Por Héctor
Torres | 28 de
Mayo, 2012
La
palabra “paraíso” viene del persa y alude a algo cercado. Como un jardín. Según
Federico Vegas, el Edén era una región y el paraíso una construcción dentro de
ella. Es decir, no era una abstracción sino que, por el contrario, el paraíso
tenía límites tangibles. Por tanto, cuando Adán y Eva fueron expulsados,
salieron por la puerta. Literalmente.
El
caraqueño se acostumbró a vivir en su “Paraíso”. Su paz reside puertas adentro
de su casa. Su ciudad no está afuera, sino en espacios aislados conectados por
caminos llenos de peligros. Es decir que afuera, rodeándolo, no está el Edén,
sino el infierno.
El
caraqueño se inventa hermosos ghettos, amurallados y con vigilancia permanente,
para salir al encuentro con la ciudad. Locales “exclusivos” dentro de centros
comerciales o culturales que “reservan el derecho de admisión”. Ese espacio
geográfico que media entre el sitio donde departe con los amigos y su entrada
(sano y salvo, si la providencia lo decide) a las rejas de su casa o edificio,
es un abismo de calles oscuras y motos rápidas. “Avisen cuando lleguen”.
“Ustedes también”, es la despedida de los grupos cuando se separan luego de una
noche de cervezas.
Gabriela
Briceño, una de las tantas venezolanas que no aguantó eso de caminar sin poder
parpadear, se instaló en Berlín hace un par de años. Desde allá me comenta lo
difícil que resulta explicar en sus clases de alemán “lo que era vivir en un
segundo piso de un edificio y que tus ventanas tuvieran rejas”. Cosas
cotidianas entre nosotros que para ellos resultan inimaginables, explica.
Y
no por cotidianas, las rejas, son normales. No lo sabemos hasta que vemos
cuánto llaman la atención del que viene de afuera. Como Miquel Adam, un amigo
catalán que vivió un tiempo con una caraqueña y que, por esa respetable razón,
una vez visitó Caracas. “Las rejas como metáfora. Infinita tristeza. Las
ventanas, las puertas, las salidas de aire: todos enrejados, todos entregados.

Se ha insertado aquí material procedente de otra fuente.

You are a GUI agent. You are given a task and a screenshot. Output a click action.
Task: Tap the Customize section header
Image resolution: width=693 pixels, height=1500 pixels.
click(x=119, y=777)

Cada vez hay más muros en la ciudad de la eterna primavera.”, escribió en su
blog a manera de bitácora de su estadía en nuestra ciudad de “eterna
primavera”.
Cómo
se ve que estaba enamorado.
La
reja, la garita, el arbitrario procedimiento de cerrar las calles (las
“”Santas” de los lados de Chuao, por ejemplo, custodian el acceso como si de la
virginidad se tratara), los muros, lejos de solucionar el problema, lo
concentran. Como una ciudad que va empujando el lago de cocodrilos cada vez más
allá, densificando su proporción. Por más allá que lo haga, tarde o temprano
deberá enfrentarlo, porque “ese lago” es su ciudad.
Durante
la visita que, en el 2010, hizo a Venezuela el periodista Jon Lee Anderson,
invitado para dictar la Conferencia Anual de la Fundación para la Cultura
Urbana, comentó que paseó por algunas calles de Caracas que había conocido en
visitas anteriores, y descubrió con asombro que en cada nueva visita los muros
y las rejas crecían y se multiplicaban. Cada año que volvía encontraba muros
más altos y más rejas: la de la casa, luego la del edificio, luego la de la
urbanización, luego la de la cuadra…
En
tanto más amurallado, más aislado del mundo se vuelve el paraíso, más rudo, más
infierno se torna el Edén. Los cocodrilos del lago aumentan sus capacidades con
cada nuevo reto.
El
caraqueño se está condenando a vivir dentro de los límites del paraíso, pero a
la luz de los resultados parece estar claro que por ahí no va la solución.